Data in this exercise START

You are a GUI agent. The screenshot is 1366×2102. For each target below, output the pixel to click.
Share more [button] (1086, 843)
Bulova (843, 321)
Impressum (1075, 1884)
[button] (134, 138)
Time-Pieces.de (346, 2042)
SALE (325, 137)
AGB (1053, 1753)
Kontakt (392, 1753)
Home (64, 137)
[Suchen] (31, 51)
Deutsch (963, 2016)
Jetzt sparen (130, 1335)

Data in this exercise END

The answer should consist only of the lines from the one with "SALE (325, 137)" to the final line of the records above, retyped word for word.

Written solution.
SALE (325, 137)
AGB (1053, 1753)
Kontakt (392, 1753)
Home (64, 137)
[Suchen] (31, 51)
Deutsch (963, 2016)
Jetzt sparen (130, 1335)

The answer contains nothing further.